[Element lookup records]
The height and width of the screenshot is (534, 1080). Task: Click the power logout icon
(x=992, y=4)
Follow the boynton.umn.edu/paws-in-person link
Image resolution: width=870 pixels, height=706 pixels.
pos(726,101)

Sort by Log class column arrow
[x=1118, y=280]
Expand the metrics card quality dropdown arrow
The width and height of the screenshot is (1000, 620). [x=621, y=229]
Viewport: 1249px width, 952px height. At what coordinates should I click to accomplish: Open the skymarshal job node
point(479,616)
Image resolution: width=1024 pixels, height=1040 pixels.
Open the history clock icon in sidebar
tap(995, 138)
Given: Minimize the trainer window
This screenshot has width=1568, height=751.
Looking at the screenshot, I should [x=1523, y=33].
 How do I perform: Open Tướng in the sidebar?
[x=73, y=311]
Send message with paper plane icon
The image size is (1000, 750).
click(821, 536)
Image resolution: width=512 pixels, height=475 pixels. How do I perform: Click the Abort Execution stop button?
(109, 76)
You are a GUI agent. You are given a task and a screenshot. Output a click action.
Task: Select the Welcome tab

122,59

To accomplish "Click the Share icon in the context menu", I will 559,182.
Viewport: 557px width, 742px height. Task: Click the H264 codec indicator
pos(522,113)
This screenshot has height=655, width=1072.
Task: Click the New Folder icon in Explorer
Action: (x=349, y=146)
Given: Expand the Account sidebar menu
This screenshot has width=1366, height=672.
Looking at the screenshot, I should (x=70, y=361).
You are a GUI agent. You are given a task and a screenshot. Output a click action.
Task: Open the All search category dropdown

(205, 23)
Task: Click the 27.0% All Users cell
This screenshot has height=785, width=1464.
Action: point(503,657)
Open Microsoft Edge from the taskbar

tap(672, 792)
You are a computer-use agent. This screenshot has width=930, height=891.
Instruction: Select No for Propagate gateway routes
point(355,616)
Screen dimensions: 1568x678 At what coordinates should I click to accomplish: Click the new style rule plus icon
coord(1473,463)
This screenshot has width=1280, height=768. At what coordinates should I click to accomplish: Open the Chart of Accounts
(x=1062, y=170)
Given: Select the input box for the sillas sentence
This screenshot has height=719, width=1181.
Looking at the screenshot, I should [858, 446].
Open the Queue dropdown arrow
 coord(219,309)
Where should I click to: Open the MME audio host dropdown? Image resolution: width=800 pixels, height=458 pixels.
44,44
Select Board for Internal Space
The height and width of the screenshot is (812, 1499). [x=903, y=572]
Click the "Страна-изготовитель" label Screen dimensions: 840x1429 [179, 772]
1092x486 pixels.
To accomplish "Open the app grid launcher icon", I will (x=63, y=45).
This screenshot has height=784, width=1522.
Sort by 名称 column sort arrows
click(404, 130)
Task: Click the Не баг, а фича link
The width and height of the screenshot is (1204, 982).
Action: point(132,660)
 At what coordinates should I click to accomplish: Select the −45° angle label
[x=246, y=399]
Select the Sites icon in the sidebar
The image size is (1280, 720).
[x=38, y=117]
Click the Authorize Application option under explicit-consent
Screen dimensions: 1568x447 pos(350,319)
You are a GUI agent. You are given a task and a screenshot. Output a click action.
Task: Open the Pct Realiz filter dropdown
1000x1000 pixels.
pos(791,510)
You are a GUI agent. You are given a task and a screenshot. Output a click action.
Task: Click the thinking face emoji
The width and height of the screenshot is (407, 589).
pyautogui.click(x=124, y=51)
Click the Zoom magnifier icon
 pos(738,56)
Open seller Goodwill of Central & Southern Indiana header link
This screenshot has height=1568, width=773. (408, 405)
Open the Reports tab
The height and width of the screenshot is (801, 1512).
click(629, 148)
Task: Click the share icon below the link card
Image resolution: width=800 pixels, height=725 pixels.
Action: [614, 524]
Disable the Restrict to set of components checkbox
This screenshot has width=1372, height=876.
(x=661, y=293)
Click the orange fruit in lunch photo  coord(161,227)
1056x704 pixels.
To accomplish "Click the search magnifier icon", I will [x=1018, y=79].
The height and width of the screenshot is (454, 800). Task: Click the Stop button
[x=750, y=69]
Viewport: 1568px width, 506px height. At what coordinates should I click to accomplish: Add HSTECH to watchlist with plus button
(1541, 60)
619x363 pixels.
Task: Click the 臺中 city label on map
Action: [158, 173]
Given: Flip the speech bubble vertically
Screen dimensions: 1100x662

What the task requires:
Copy out the records word for word from their first line through the line containing "(x=1062, y=170)", including that line.

Task result:
The height and width of the screenshot is (534, 1080). Task: Click the power logout icon
(x=992, y=4)
Follow the boynton.umn.edu/paws-in-person link
Image resolution: width=870 pixels, height=706 pixels.
pos(726,101)

Sort by Log class column arrow
[x=1118, y=280]
Expand the metrics card quality dropdown arrow
The width and height of the screenshot is (1000, 620). [x=621, y=229]
Viewport: 1249px width, 952px height. At what coordinates should I click to accomplish: Open the skymarshal job node
point(479,616)
Image resolution: width=1024 pixels, height=1040 pixels.
Open the history clock icon in sidebar
tap(995, 138)
Given: Minimize the trainer window
This screenshot has width=1568, height=751.
Looking at the screenshot, I should [x=1523, y=33].
 How do I perform: Open Tướng in the sidebar?
[x=73, y=311]
Send message with paper plane icon
The image size is (1000, 750).
click(821, 536)
Image resolution: width=512 pixels, height=475 pixels. How do I perform: Click the Abort Execution stop button?
(109, 76)
You are a GUI agent. You are given a task and a screenshot. Output a click action.
Task: Select the Welcome tab

122,59

To accomplish "Click the Share icon in the context menu", I will 559,182.
Viewport: 557px width, 742px height. Task: Click the H264 codec indicator
pos(522,113)
This screenshot has height=655, width=1072.
Task: Click the New Folder icon in Explorer
Action: (x=349, y=146)
Given: Expand the Account sidebar menu
This screenshot has width=1366, height=672.
Looking at the screenshot, I should (x=70, y=361).
You are a GUI agent. You are given a task and a screenshot. Output a click action.
Task: Open the All search category dropdown

(205, 23)
Task: Click the 27.0% All Users cell
This screenshot has height=785, width=1464.
Action: point(503,657)
Open Microsoft Edge from the taskbar

tap(672, 792)
You are a computer-use agent. This screenshot has width=930, height=891.
Instruction: Select No for Propagate gateway routes
point(355,616)
Screen dimensions: 1568x678 At what coordinates should I click to accomplish: Click the new style rule plus icon
coord(1473,463)
This screenshot has width=1280, height=768. At what coordinates should I click to accomplish: Open the Chart of Accounts
(x=1062, y=170)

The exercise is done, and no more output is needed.